» **REQUIRED WORK**
Format every row below as a JSON list of strings, with one string for each line and blank lines left out.
:: ENTRIES SHOWN ::
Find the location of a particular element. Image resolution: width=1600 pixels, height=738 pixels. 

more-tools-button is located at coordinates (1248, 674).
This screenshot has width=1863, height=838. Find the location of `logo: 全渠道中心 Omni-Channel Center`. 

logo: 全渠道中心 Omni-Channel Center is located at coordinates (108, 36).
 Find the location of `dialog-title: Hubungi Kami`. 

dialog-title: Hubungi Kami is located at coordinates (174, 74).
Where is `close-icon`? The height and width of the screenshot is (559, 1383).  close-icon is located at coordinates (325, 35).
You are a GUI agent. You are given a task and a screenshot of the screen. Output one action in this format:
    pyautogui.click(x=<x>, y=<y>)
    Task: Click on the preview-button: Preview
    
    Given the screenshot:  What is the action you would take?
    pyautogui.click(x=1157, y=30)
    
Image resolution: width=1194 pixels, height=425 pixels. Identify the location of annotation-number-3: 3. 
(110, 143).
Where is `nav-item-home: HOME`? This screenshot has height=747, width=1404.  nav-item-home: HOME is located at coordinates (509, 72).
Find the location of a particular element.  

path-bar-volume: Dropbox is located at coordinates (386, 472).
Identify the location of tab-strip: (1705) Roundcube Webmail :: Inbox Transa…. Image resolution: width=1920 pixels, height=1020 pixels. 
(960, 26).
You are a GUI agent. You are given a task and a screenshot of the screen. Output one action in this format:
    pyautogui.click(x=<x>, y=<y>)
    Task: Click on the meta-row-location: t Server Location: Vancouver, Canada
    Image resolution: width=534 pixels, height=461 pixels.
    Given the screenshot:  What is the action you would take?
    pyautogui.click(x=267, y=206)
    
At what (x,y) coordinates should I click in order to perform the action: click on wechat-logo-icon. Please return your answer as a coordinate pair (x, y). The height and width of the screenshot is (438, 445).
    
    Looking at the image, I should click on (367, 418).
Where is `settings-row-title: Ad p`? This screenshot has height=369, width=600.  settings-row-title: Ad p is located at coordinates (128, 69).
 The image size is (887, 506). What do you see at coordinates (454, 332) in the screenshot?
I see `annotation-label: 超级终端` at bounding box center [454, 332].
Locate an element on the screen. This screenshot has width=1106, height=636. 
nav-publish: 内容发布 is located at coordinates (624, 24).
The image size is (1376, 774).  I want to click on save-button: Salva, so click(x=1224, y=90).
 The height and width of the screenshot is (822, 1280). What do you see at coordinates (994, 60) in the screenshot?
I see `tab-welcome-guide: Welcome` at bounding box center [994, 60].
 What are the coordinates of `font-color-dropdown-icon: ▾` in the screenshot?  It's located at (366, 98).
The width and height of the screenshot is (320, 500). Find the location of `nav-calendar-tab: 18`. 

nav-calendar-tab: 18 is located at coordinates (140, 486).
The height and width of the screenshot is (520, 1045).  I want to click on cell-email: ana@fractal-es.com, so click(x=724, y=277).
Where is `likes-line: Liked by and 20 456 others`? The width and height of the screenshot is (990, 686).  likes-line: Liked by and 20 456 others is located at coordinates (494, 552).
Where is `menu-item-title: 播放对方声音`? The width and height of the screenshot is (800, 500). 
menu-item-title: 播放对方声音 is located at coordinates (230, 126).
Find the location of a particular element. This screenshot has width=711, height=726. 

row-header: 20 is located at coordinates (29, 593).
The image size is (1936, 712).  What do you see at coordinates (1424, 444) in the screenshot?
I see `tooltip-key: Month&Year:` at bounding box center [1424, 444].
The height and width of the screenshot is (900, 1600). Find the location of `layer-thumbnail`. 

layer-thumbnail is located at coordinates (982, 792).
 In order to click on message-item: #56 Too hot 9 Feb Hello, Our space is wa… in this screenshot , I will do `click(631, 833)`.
:::
» **OUTPUT OF THE TASK**
[
  "Find the location of a particular element. Image resolution: width=1600 pixels, height=738 pixels. ",
  "more-tools-button is located at coordinates (1248, 674).",
  "This screenshot has width=1863, height=838. Find the location of `logo: 全渠道中心 Omni-Channel Center`. ",
  "logo: 全渠道中心 Omni-Channel Center is located at coordinates (108, 36).",
  " Find the location of `dialog-title: Hubungi Kami`. ",
  "dialog-title: Hubungi Kami is located at coordinates (174, 74).",
  "Where is `close-icon`? The height and width of the screenshot is (559, 1383).  close-icon is located at coordinates (325, 35).",
  "You are a GUI agent. You are given a task and a screenshot of the screen. Output one action in this format:",
  "    pyautogui.click(x=<x>, y=<y>)",
  "    Task: Click on the preview-button: Preview",
  "    Given the screenshot:  What is the action you would take?",
  "    pyautogui.click(x=1157, y=30)",
  "Image resolution: width=1194 pixels, height=425 pixels. Identify the location of annotation-number-3: 3. ",
  "(110, 143).",
  "Where is `nav-item-home: HOME`? This screenshot has height=747, width=1404.  nav-item-home: HOME is located at coordinates (509, 72).",
  "Find the location of a particular element.  ",
  "path-bar-volume: Dropbox is located at coordinates (386, 472).",
  "Identify the location of tab-strip: (1705) Roundcube Webmail :: Inbox Transa…. Image resolution: width=1920 pixels, height=1020 pixels. ",
  "(960, 26).",
  "You are a GUI agent. You are given a task and a screenshot of the screen. Output one action in this format:",
  "    pyautogui.click(x=<x>, y=<y>)",
  "    Task: Click on the meta-row-location: t Server Location: Vancouver, Canada",
  "    Image resolution: width=534 pixels, height=461 pixels.",
  "    Given the screenshot:  What is the action you would take?",
  "    pyautogui.click(x=267, y=206)",
  "At what (x,y) coordinates should I click in order to perform the action: click on wechat-logo-icon. Please return your answer as a coordinate pair (x, y). The height and width of the screenshot is (438, 445).",
  "    Looking at the image, I should click on (367, 418).",
  "Where is `settings-row-title: Ad p`? This screenshot has height=369, width=600.  settings-row-title: Ad p is located at coordinates (128, 69).",
  " The image size is (887, 506). What do you see at coordinates (454, 332) in the screenshot?",
  "I see `annotation-label: 超级终端` at bounding box center [454, 332].",
  "Locate an element on the screen. This screenshot has width=1106, height=636. ",
  "nav-publish: 内容发布 is located at coordinates (624, 24).",
  "The image size is (1376, 774).  I want to click on save-button: Salva, so click(x=1224, y=90).",
  " The height and width of the screenshot is (822, 1280). What do you see at coordinates (994, 60) in the screenshot?",
  "I see `tab-welcome-guide: Welcome` at bounding box center [994, 60].",
  " What are the coordinates of `font-color-dropdown-icon: ▾` in the screenshot?  It's located at (366, 98).",
  "The width and height of the screenshot is (320, 500). Find the location of `nav-calendar-tab: 18`. ",
  "nav-calendar-tab: 18 is located at coordinates (140, 486).",
  "The height and width of the screenshot is (520, 1045).  I want to click on cell-email: ana@fractal-es.com, so click(x=724, y=277).",
  "Where is `likes-line: Liked by and 20 456 others`? The width and height of the screenshot is (990, 686).  likes-line: Liked by and 20 456 others is located at coordinates (494, 552).",
  "Where is `menu-item-title: 播放对方声音`? The width and height of the screenshot is (800, 500). ",
  "menu-item-title: 播放对方声音 is located at coordinates (230, 126).",
  "Find the location of a particular element. This screenshot has width=711, height=726. ",
  "row-header: 20 is located at coordinates (29, 593).",
  "The image size is (1936, 712).  What do you see at coordinates (1424, 444) in the screenshot?",
  "I see `tooltip-key: Month&Year:` at bounding box center [1424, 444].",
  "The height and width of the screenshot is (900, 1600). Find the location of `layer-thumbnail`. ",
  "layer-thumbnail is located at coordinates (982, 792).",
  " In order to click on message-item: #56 Too hot 9 Feb Hello, Our space is wa… in this screenshot , I will do `click(631, 833)`."
]